**WHAT THIS TASK INVOLVES:** Output all the data exactly as it appears below.

**DATA EXTRACTS:**
★ ★ ★ ★
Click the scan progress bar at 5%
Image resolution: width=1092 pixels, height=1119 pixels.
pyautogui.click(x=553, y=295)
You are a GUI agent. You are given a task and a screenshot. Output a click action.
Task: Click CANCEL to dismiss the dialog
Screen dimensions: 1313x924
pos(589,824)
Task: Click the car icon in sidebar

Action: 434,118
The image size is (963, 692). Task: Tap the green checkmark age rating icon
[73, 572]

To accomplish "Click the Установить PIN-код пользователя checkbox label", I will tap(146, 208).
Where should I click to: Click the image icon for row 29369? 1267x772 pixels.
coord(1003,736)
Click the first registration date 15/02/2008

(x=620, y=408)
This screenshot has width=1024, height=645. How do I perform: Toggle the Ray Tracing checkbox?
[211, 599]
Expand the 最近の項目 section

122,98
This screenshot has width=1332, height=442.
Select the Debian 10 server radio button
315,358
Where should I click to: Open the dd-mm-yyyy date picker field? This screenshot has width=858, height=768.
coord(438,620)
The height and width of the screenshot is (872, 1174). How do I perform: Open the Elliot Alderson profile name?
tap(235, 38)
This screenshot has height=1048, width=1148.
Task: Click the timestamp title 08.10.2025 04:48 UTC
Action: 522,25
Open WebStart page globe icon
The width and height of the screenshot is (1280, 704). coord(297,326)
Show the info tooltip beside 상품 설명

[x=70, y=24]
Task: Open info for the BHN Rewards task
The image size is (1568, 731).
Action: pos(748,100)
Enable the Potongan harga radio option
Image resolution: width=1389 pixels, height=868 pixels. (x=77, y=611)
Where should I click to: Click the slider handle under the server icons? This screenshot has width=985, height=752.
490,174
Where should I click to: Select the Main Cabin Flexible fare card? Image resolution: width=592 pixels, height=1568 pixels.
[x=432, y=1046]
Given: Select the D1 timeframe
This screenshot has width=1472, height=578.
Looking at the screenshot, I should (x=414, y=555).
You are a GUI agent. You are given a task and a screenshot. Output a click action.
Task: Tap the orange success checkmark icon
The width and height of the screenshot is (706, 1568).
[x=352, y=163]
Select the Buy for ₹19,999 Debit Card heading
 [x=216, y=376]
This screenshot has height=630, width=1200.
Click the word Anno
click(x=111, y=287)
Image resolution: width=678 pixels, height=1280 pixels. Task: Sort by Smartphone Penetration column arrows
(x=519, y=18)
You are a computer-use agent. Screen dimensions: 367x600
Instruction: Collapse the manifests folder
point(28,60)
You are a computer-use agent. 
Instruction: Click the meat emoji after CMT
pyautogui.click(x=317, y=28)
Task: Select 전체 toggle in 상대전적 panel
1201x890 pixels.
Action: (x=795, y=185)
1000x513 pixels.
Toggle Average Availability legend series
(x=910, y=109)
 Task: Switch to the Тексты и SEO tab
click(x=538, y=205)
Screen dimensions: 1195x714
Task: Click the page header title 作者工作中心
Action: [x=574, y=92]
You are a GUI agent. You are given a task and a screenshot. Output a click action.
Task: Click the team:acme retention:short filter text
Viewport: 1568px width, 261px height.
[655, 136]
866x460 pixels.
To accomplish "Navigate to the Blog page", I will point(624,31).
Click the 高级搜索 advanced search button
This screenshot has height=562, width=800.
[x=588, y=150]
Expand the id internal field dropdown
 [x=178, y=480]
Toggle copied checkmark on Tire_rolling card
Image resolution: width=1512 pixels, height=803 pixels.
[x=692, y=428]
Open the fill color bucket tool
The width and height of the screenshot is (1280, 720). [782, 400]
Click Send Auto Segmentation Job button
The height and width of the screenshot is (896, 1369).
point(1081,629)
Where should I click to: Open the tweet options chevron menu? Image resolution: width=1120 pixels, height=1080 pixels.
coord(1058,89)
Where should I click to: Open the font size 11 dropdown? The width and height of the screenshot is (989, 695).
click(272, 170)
★ ★ ★ ★
**ANSWER FOR THIS EXERCISE:**
Click the scan progress bar at 5%
Image resolution: width=1092 pixels, height=1119 pixels.
pyautogui.click(x=553, y=295)
You are a GUI agent. You are given a task and a screenshot. Output a click action.
Task: Click CANCEL to dismiss the dialog
Screen dimensions: 1313x924
pos(589,824)
Task: Click the car icon in sidebar

Action: 434,118
The image size is (963, 692). Task: Tap the green checkmark age rating icon
[73, 572]

To accomplish "Click the Установить PIN-код пользователя checkbox label", I will tap(146, 208).
Where should I click to: Click the image icon for row 29369? 1267x772 pixels.
coord(1003,736)
Click the first registration date 15/02/2008

(x=620, y=408)
This screenshot has width=1024, height=645. How do I perform: Toggle the Ray Tracing checkbox?
[211, 599]
Expand the 最近の項目 section

122,98
This screenshot has width=1332, height=442.
Select the Debian 10 server radio button
315,358
Where should I click to: Open the dd-mm-yyyy date picker field? This screenshot has width=858, height=768.
coord(438,620)
The height and width of the screenshot is (872, 1174). How do I perform: Open the Elliot Alderson profile name?
tap(235, 38)
This screenshot has height=1048, width=1148.
Task: Click the timestamp title 08.10.2025 04:48 UTC
Action: 522,25
Open WebStart page globe icon
The width and height of the screenshot is (1280, 704). coord(297,326)
Show the info tooltip beside 상품 설명

[x=70, y=24]
Task: Open info for the BHN Rewards task
The image size is (1568, 731).
Action: pos(748,100)
Enable the Potongan harga radio option
Image resolution: width=1389 pixels, height=868 pixels. (x=77, y=611)
Where should I click to: Click the slider handle under the server icons? This screenshot has width=985, height=752.
490,174
Where should I click to: Select the Main Cabin Flexible fare card? Image resolution: width=592 pixels, height=1568 pixels.
[x=432, y=1046]
Given: Select the D1 timeframe
This screenshot has width=1472, height=578.
Looking at the screenshot, I should (x=414, y=555).
You are a GUI agent. You are given a task and a screenshot. Output a click action.
Task: Tap the orange success checkmark icon
The width and height of the screenshot is (706, 1568).
[x=352, y=163]
Select the Buy for ₹19,999 Debit Card heading
 [x=216, y=376]
This screenshot has height=630, width=1200.
Click the word Anno
click(x=111, y=287)
Image resolution: width=678 pixels, height=1280 pixels. Task: Sort by Smartphone Penetration column arrows
(x=519, y=18)
You are a computer-use agent. Screen dimensions: 367x600
Instruction: Collapse the manifests folder
point(28,60)
You are a computer-use agent. 
Instruction: Click the meat emoji after CMT
pyautogui.click(x=317, y=28)
Task: Select 전체 toggle in 상대전적 panel
1201x890 pixels.
Action: (x=795, y=185)
1000x513 pixels.
Toggle Average Availability legend series
(x=910, y=109)
 Task: Switch to the Тексты и SEO tab
click(x=538, y=205)
Screen dimensions: 1195x714
Task: Click the page header title 作者工作中心
Action: [x=574, y=92]
You are a GUI agent. You are given a task and a screenshot. Output a click action.
Task: Click the team:acme retention:short filter text
Viewport: 1568px width, 261px height.
[655, 136]
866x460 pixels.
To accomplish "Navigate to the Blog page", I will point(624,31).
Click the 高级搜索 advanced search button
This screenshot has height=562, width=800.
[x=588, y=150]
Expand the id internal field dropdown
 [x=178, y=480]
Toggle copied checkmark on Tire_rolling card
Image resolution: width=1512 pixels, height=803 pixels.
[x=692, y=428]
Open the fill color bucket tool
The width and height of the screenshot is (1280, 720). [782, 400]
Click Send Auto Segmentation Job button
The height and width of the screenshot is (896, 1369).
point(1081,629)
Where should I click to: Open the tweet options chevron menu? Image resolution: width=1120 pixels, height=1080 pixels.
coord(1058,89)
Where should I click to: Open the font size 11 dropdown? The width and height of the screenshot is (989, 695).
click(272, 170)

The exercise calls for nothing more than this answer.